• AIM:
Reproduce verbatim the part of the entries that opens with the line containing "Return with the 上一步(B) button" and runs through the final entry, including both ends.

(Target position entries)
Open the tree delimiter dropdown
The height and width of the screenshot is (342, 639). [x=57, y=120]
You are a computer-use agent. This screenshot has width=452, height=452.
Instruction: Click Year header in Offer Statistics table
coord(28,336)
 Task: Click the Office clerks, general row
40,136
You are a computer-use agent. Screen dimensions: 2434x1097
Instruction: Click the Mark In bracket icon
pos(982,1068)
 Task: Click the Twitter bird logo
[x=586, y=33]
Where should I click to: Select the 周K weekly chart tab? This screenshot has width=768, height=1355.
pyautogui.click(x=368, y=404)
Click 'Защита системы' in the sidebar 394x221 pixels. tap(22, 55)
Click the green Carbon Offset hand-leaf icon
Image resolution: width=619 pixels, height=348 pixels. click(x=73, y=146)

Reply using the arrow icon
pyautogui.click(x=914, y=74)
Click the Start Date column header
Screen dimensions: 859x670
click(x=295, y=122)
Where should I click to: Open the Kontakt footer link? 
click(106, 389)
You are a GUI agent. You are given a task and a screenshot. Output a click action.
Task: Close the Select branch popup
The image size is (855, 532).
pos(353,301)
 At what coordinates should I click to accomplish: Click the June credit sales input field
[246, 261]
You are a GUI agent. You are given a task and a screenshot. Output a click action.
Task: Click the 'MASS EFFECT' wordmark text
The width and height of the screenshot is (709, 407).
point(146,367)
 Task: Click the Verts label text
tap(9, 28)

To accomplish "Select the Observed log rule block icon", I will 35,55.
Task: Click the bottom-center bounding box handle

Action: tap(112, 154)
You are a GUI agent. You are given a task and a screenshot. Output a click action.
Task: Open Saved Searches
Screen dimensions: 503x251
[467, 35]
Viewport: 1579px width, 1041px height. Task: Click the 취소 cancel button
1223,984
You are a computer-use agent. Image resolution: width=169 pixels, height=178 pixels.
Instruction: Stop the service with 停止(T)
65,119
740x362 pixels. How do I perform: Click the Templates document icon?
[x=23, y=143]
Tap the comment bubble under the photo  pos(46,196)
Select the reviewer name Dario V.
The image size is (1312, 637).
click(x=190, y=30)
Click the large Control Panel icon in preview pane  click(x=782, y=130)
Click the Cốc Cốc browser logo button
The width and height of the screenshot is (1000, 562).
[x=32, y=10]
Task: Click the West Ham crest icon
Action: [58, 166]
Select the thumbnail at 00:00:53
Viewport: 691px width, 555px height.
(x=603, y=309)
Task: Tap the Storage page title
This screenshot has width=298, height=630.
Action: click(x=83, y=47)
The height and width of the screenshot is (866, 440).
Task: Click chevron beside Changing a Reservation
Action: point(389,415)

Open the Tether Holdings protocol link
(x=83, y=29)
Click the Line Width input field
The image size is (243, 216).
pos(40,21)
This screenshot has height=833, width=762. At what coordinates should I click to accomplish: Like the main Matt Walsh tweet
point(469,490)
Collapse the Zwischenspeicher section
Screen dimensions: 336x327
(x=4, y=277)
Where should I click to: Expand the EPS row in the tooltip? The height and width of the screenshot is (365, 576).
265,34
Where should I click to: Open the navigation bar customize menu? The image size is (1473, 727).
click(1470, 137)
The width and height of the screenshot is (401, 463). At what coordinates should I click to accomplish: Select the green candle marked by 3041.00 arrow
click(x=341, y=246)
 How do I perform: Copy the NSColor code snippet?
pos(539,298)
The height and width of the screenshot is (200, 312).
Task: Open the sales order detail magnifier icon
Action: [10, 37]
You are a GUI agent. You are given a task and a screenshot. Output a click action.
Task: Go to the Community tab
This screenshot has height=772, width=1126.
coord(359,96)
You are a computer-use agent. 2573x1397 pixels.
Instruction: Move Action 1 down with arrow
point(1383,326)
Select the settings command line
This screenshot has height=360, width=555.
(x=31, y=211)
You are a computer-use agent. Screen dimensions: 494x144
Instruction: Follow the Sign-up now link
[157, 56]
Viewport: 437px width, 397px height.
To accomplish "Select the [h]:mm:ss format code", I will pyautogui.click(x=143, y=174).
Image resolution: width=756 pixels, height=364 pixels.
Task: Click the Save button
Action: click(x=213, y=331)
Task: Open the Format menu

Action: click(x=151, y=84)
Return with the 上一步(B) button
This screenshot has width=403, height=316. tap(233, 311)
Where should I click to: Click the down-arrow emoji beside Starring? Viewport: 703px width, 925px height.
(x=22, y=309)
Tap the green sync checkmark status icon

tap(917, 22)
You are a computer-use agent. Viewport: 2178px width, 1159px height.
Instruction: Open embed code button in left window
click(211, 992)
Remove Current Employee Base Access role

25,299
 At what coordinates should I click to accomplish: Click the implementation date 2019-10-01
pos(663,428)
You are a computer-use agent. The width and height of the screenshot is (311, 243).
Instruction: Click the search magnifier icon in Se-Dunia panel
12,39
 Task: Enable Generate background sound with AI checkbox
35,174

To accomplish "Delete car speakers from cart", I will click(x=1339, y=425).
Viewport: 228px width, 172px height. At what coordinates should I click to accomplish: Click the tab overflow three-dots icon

• EXERCISE RESPONSE:
Return with the 上一步(B) button
This screenshot has width=403, height=316. tap(233, 311)
Where should I click to: Click the down-arrow emoji beside Starring? Viewport: 703px width, 925px height.
(x=22, y=309)
Tap the green sync checkmark status icon

tap(917, 22)
You are a computer-use agent. Viewport: 2178px width, 1159px height.
Instruction: Open embed code button in left window
click(211, 992)
Remove Current Employee Base Access role

25,299
 At what coordinates should I click to accomplish: Click the implementation date 2019-10-01
pos(663,428)
You are a computer-use agent. The width and height of the screenshot is (311, 243).
Instruction: Click the search magnifier icon in Se-Dunia panel
12,39
 Task: Enable Generate background sound with AI checkbox
35,174

To accomplish "Delete car speakers from cart", I will click(x=1339, y=425).
Viewport: 228px width, 172px height. At what coordinates should I click to accomplish: Click the tab overflow three-dots icon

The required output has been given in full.